TEXT PASSAGE
+===+

Thursday, February 26, 2015

Culture Shock 02.26.15: 'Predestination' raises bar for time travel

Hollywood has never done right by Robert A. Heinlein.

Heinlein (1907-1988) may have been the "dean of science fiction writers" and the first of science fiction's "grand masters," but you'd never know it from the movies based on his works. "Destination Moon" (1950), which Heinlein helped adapt, was the first science fiction movie to attempt some semblance of scientific accuracy, but that's about all it has going for it. "The Puppet Masters" (1994), with Donald Sutherland, is forgettable. And Paul Verhoeven's "Starship Troopers" (1997) is a misguided satire that fails on almost every level, especially as anything like a faithful adaptation of Heinlein's novel.

Leave it to the Aussies to get Heinlein right. Written and directed by German-born Australian filmmakers Michael and Peter Spierig ("Daybreakers"), "Predestination" is more than just the best Heinlein adaptation to date. It's arguably the best time travel movie to date, and it's certainly the best SF film of the past several years. Nearly flawless in execution, "Predestination" surpasses such lauded but flawed spectacles as "Interstellar" and "Gravity."

+===+

GIVEN INFORMATION
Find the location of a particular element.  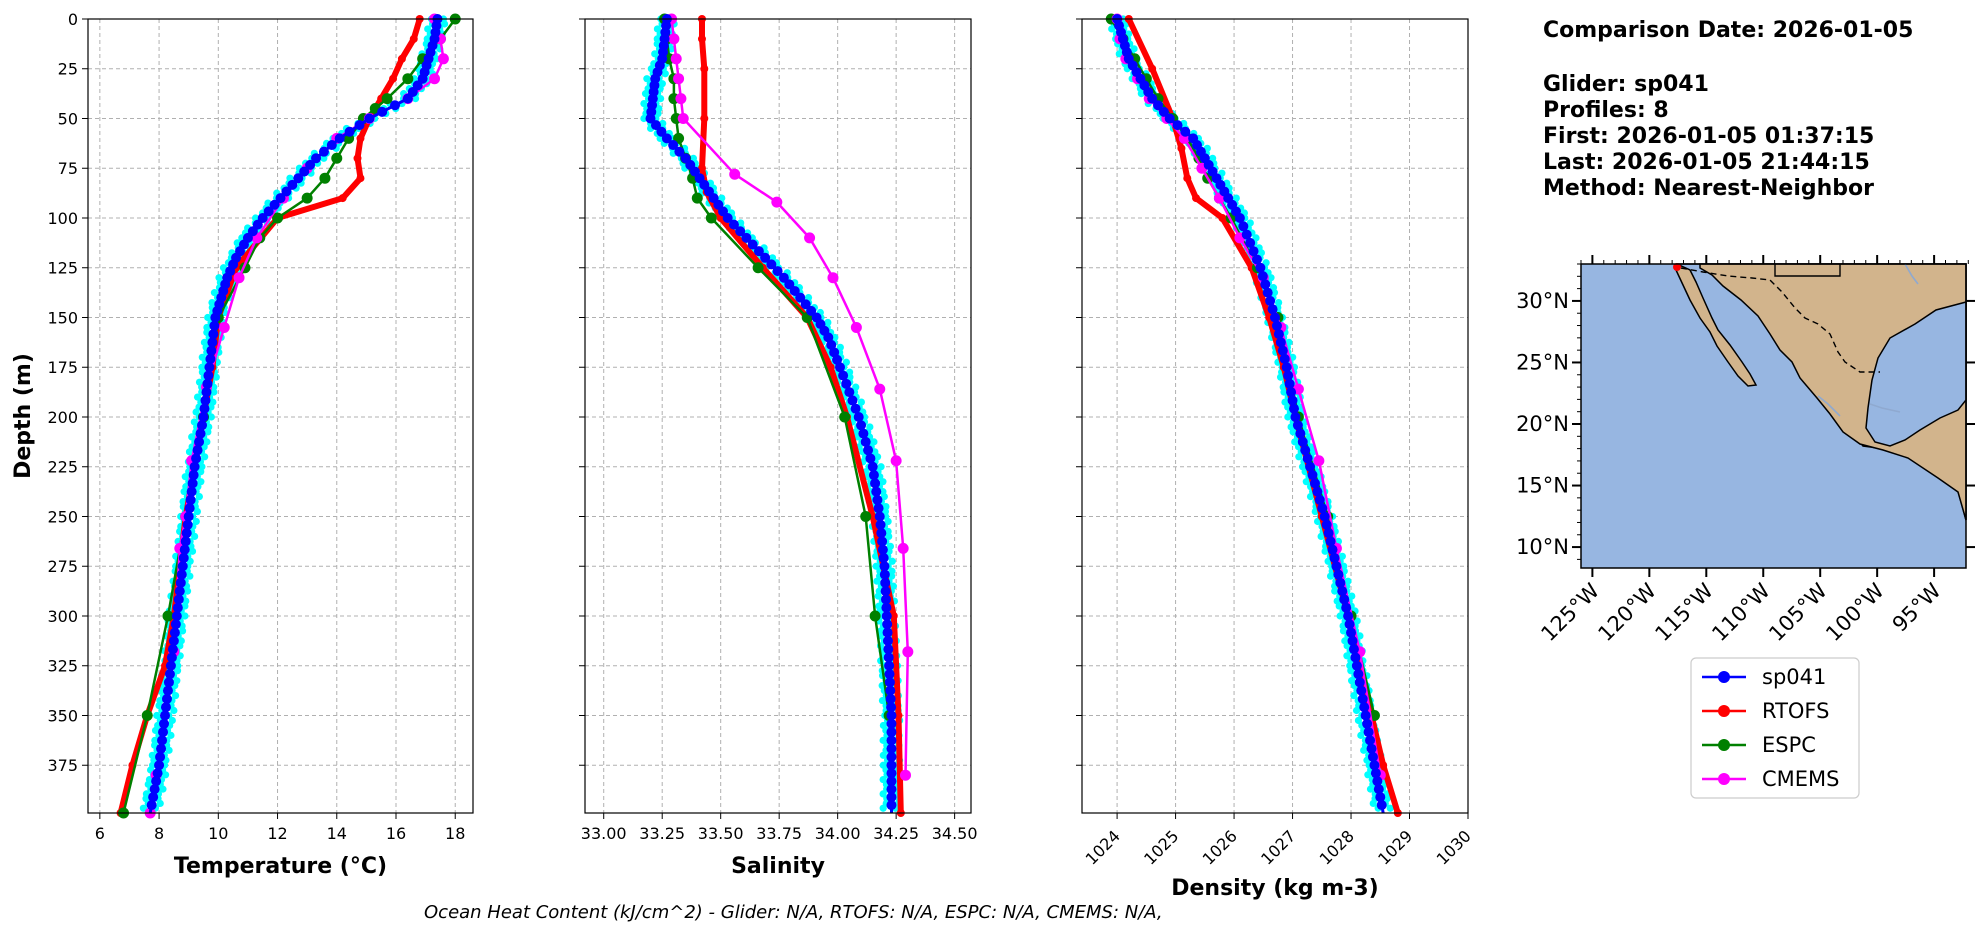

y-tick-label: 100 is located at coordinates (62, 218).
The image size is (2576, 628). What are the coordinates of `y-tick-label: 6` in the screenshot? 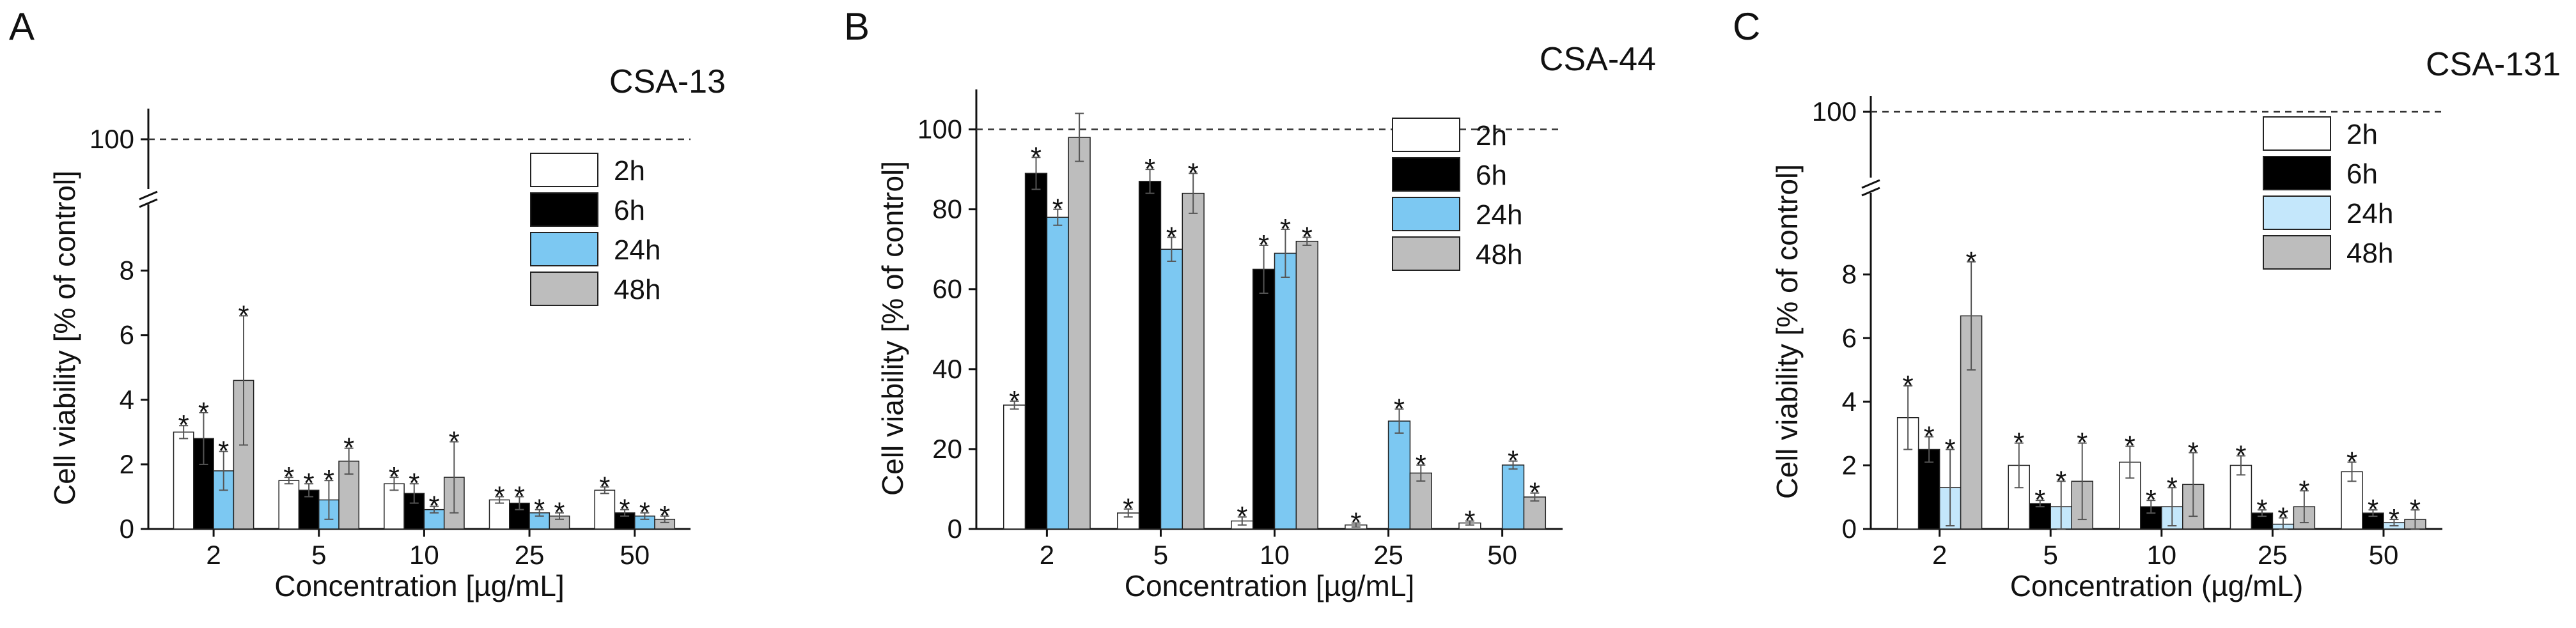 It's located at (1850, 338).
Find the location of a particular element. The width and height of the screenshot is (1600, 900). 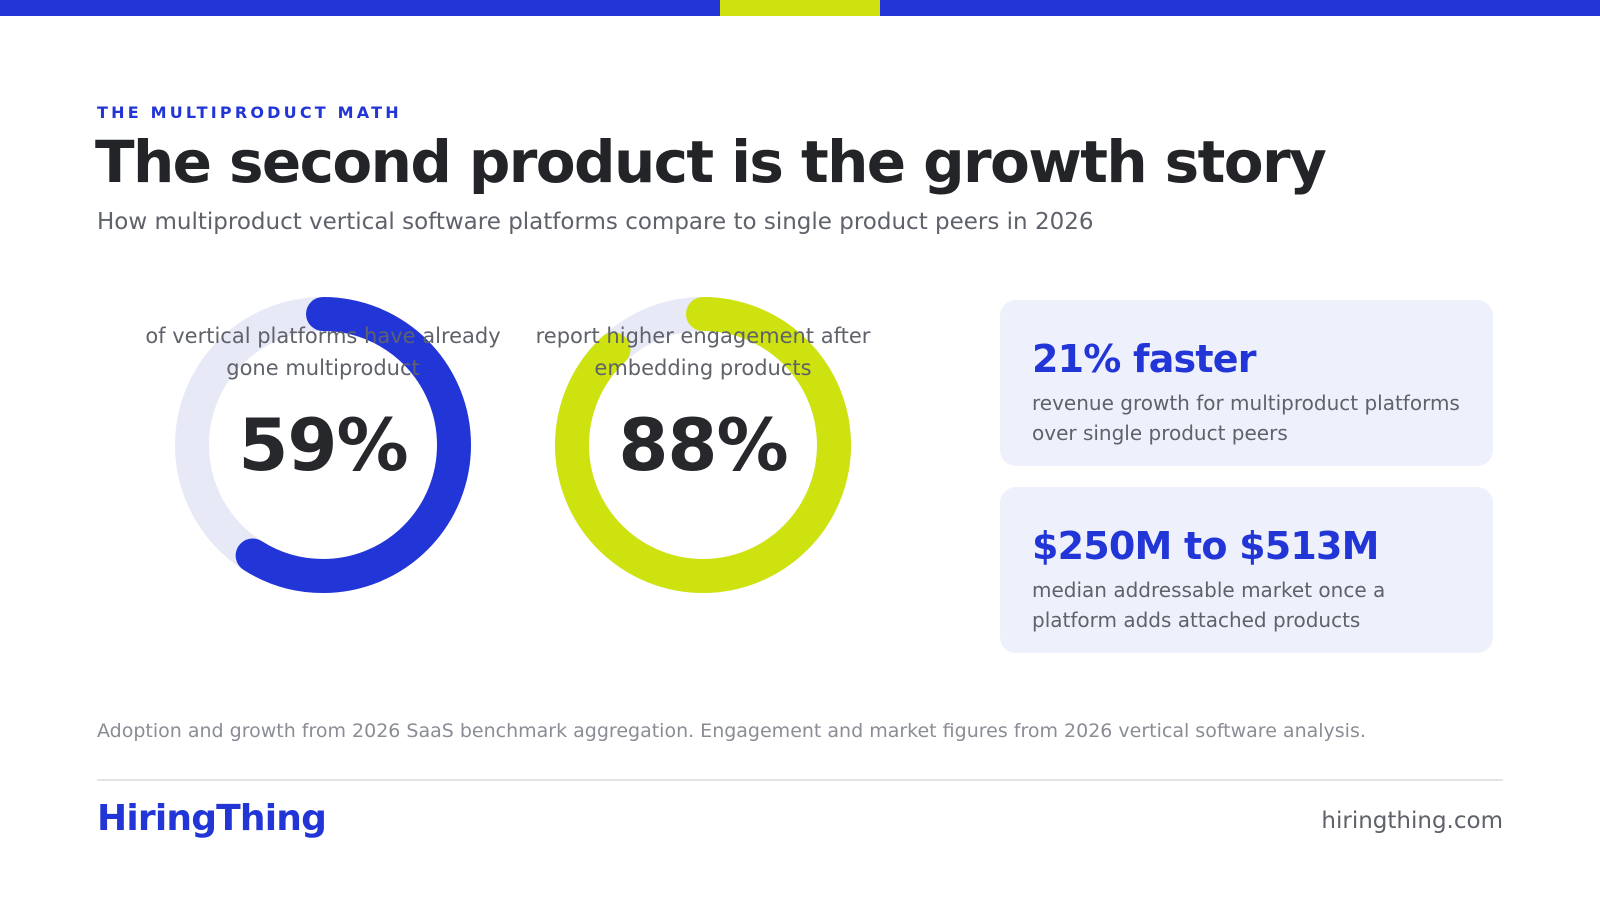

+===+

In the film column, rewrite the part that opens with the words "Hollywood has never" and closes with "of Heinlein's novel.", swapping "forgettable" for "unmemorable".

Hollywood has never done right by Robert A. Heinlein.

Heinlein (1907-1988) may have been the "dean of science fiction writers" and the first of science fiction's "grand masters," but you'd never know it from the movies based on his works. "Destination Moon" (1950), which Heinlein helped adapt, was the first science fiction movie to attempt some semblance of scientific accuracy, but that's about all it has going for it. "The Puppet Masters" (1994), with Donald Sutherland, is unmemorable. And Paul Verhoeven's "Starship Troopers" (1997) is a misguided satire that fails on almost every level, especially as anything like a faithful adaptation of Heinlein's novel.